▼
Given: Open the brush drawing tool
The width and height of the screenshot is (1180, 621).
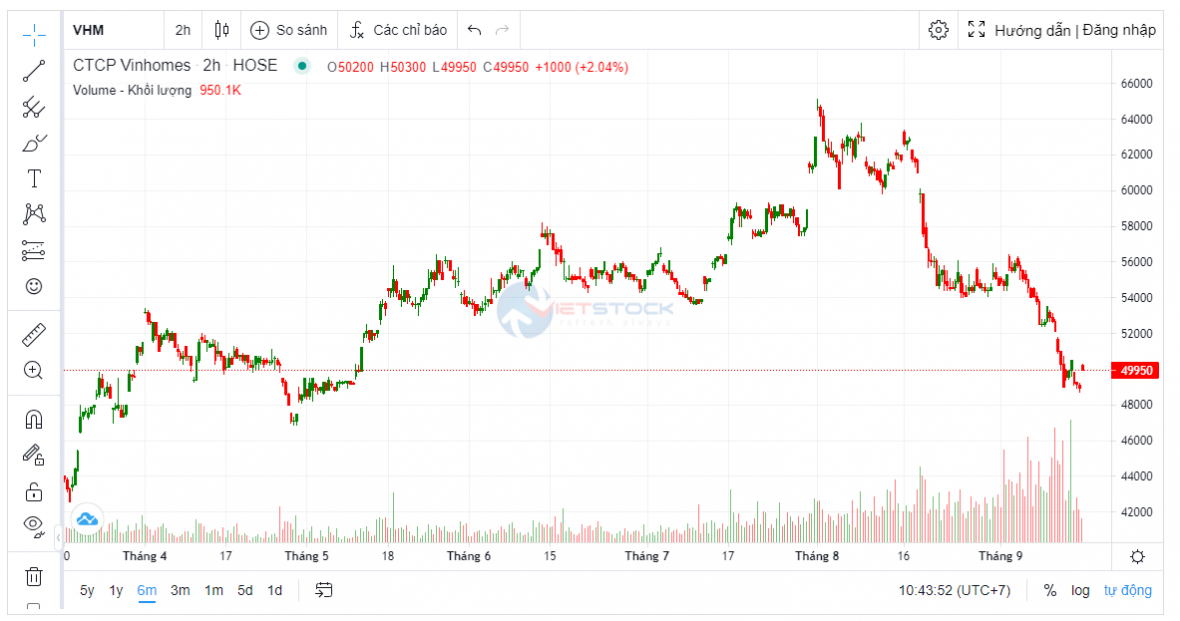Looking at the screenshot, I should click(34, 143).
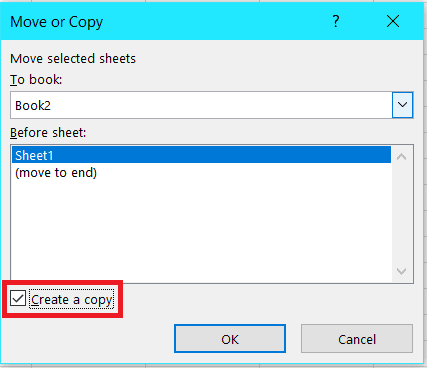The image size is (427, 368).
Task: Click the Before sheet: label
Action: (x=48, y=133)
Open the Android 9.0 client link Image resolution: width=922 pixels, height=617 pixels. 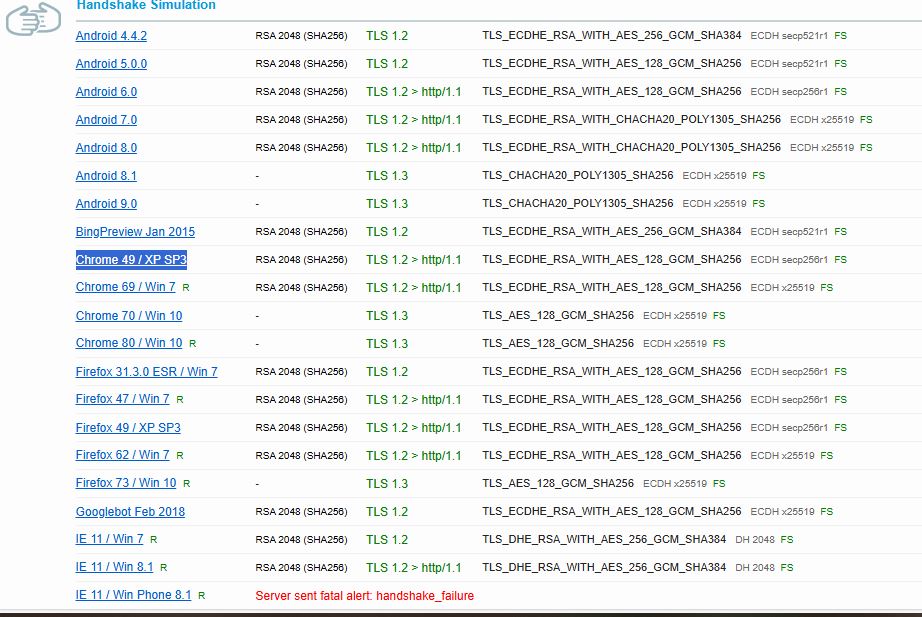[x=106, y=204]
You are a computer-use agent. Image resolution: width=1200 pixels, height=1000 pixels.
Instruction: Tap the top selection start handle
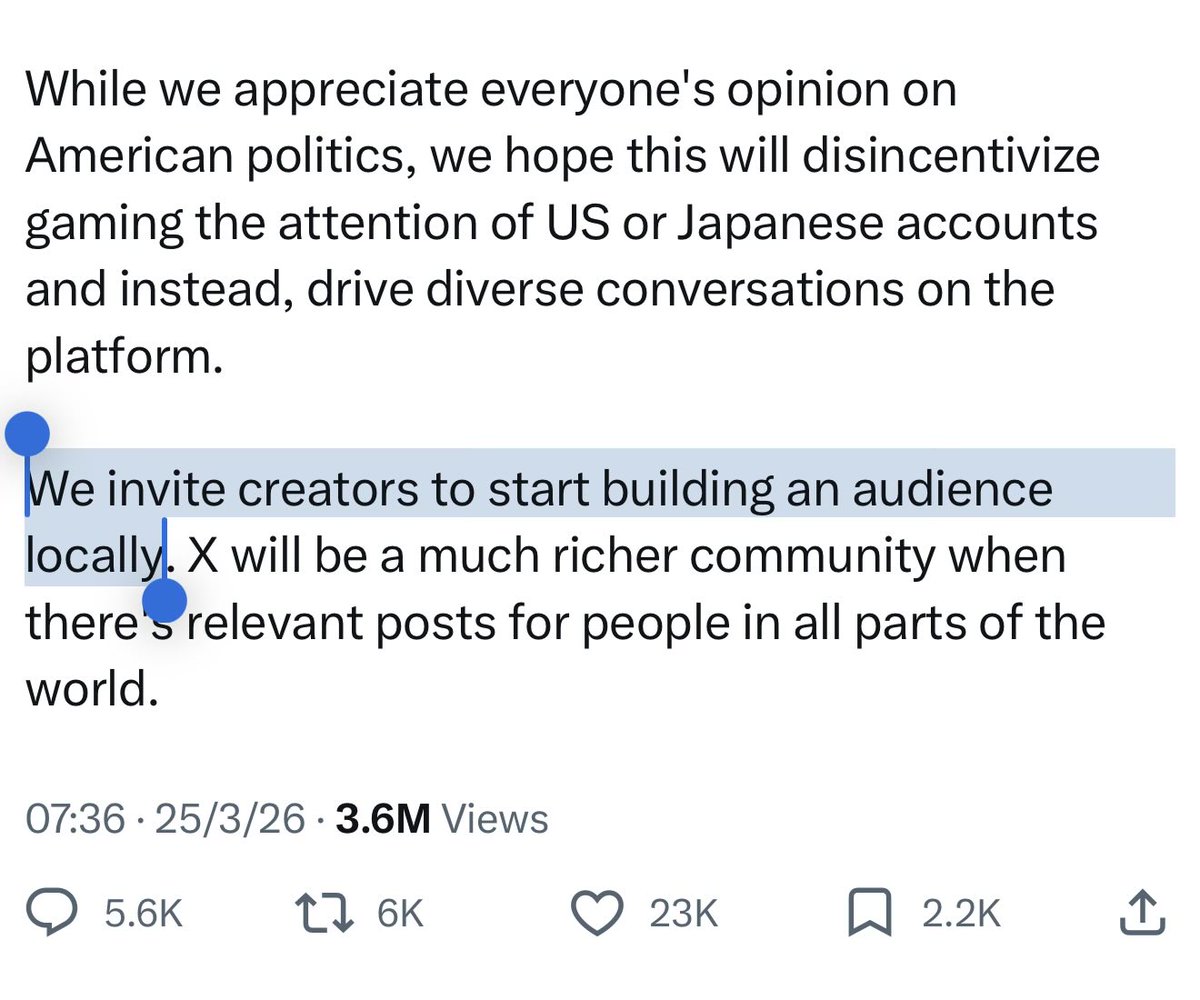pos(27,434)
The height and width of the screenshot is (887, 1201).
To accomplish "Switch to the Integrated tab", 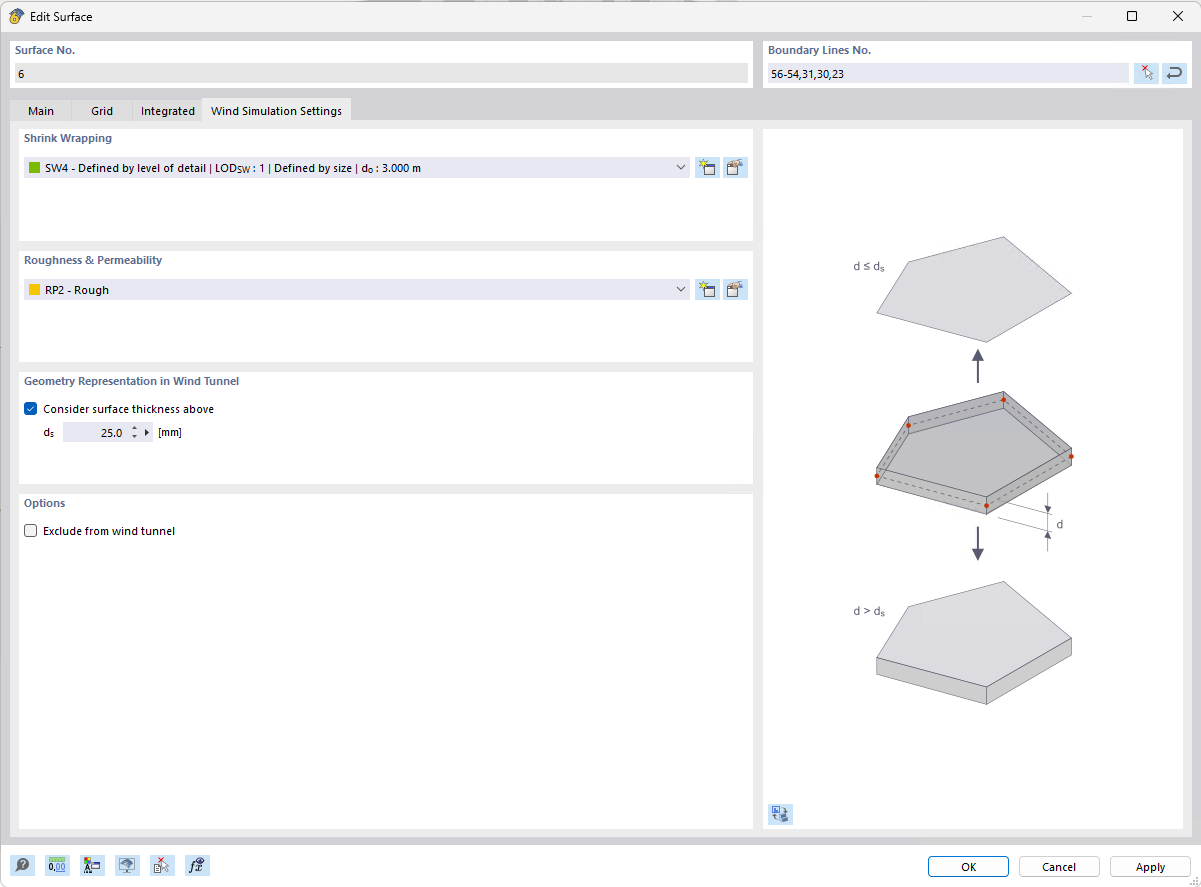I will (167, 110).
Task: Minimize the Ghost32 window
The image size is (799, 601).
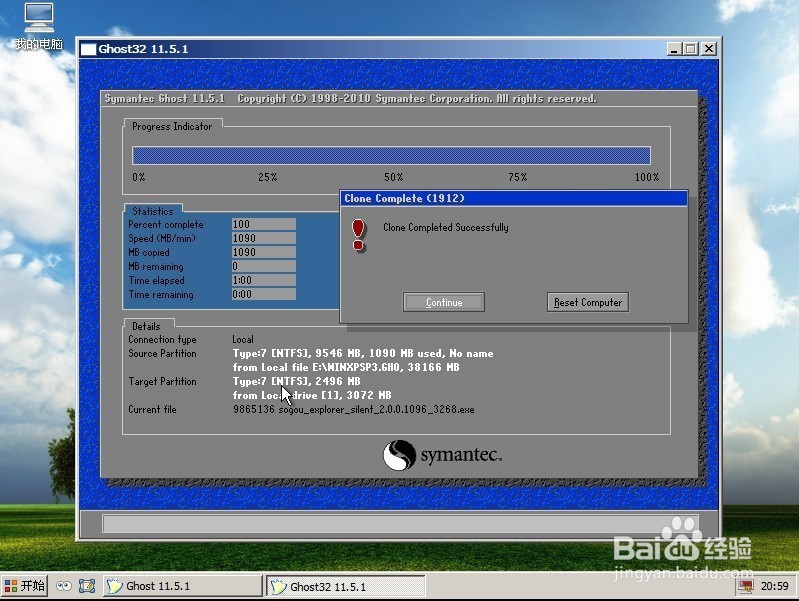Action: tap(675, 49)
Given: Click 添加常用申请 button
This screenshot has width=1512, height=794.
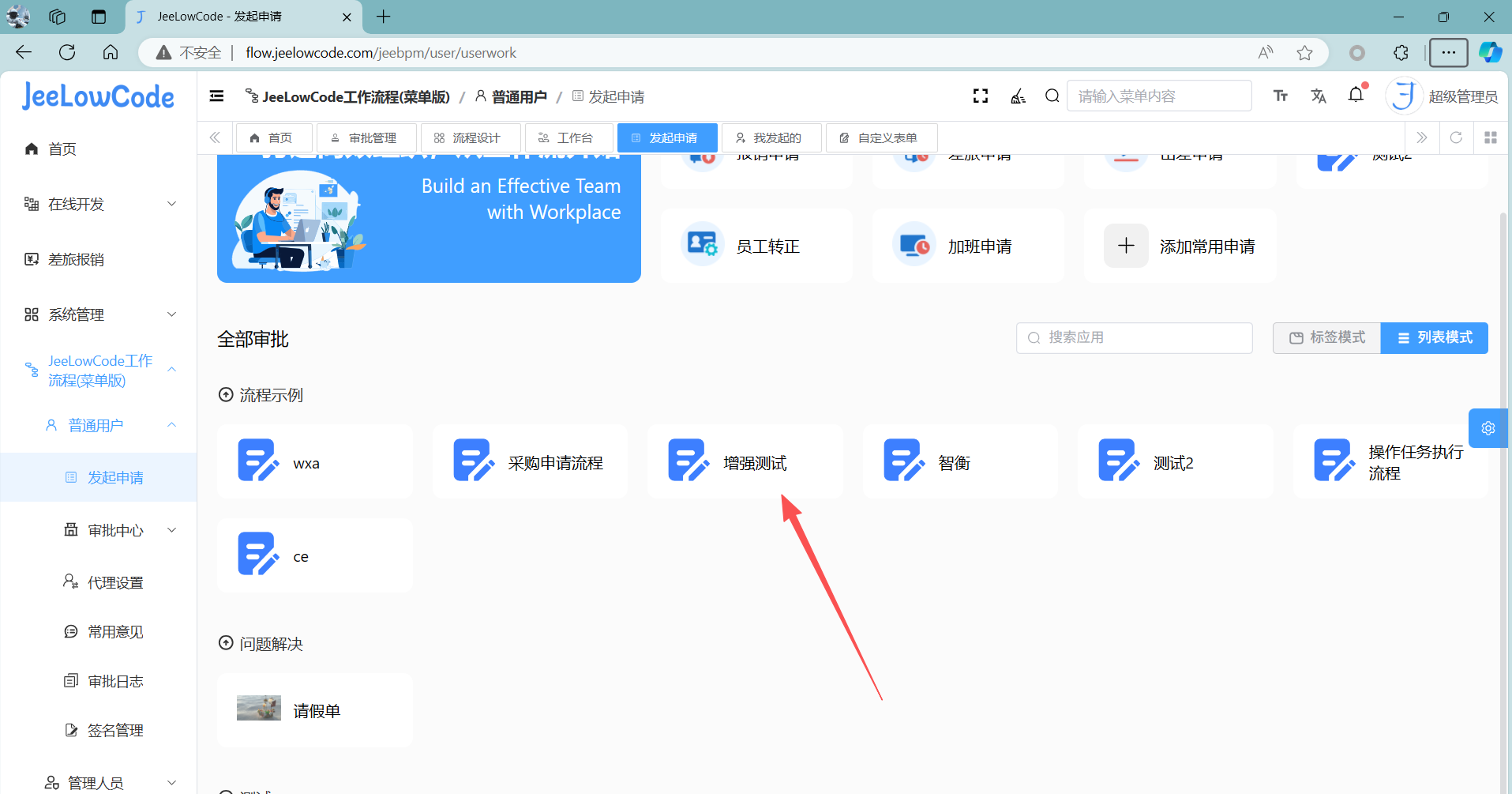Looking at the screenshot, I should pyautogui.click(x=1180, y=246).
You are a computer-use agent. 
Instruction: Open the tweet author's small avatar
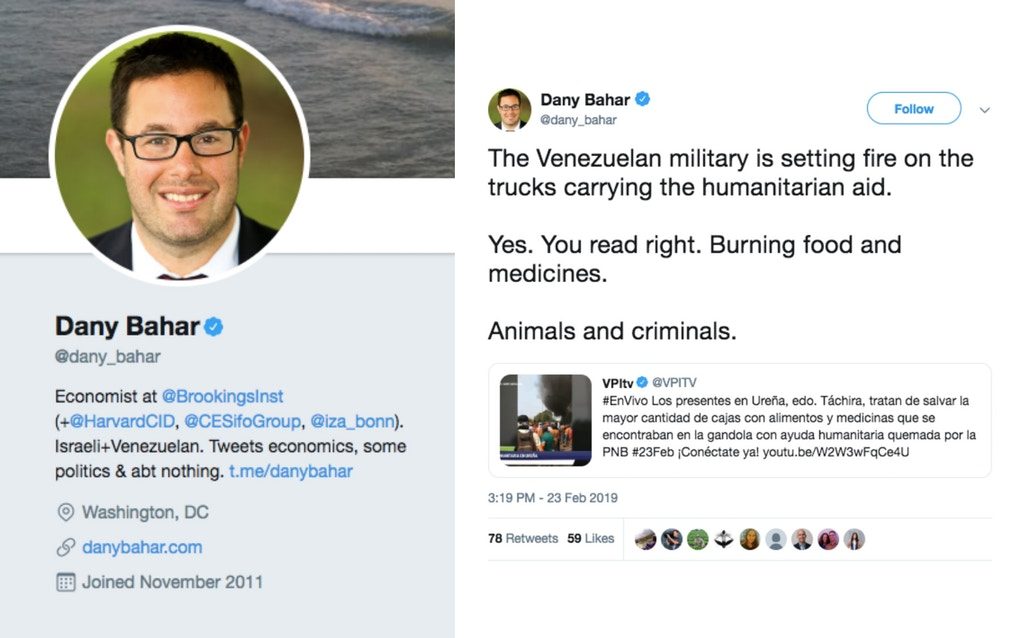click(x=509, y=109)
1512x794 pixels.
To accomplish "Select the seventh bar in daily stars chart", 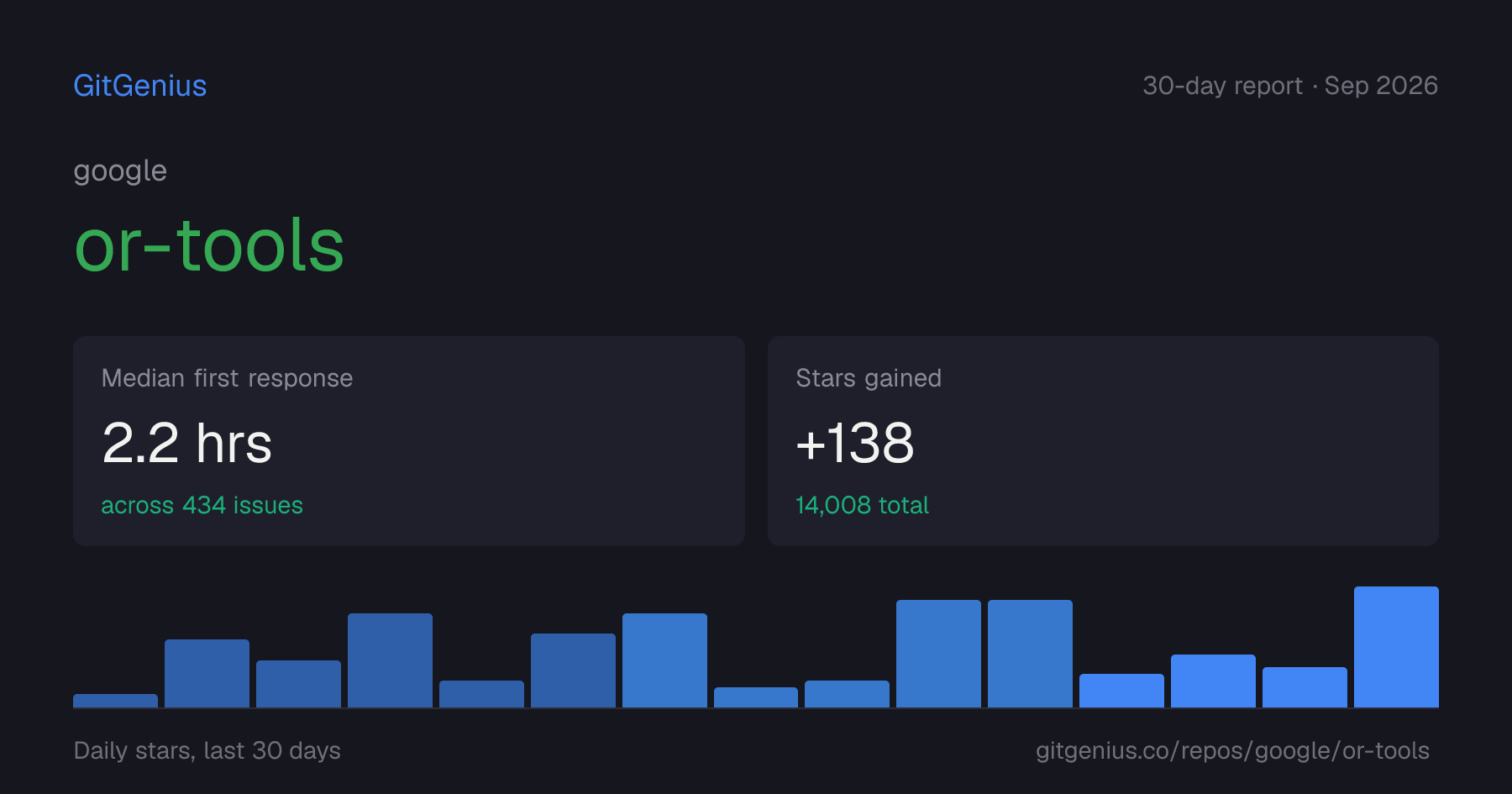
▲
How many of the lines in the records include the string "agent"? Reply with the number alone.

> _EXERCISE RESPONSE_: 2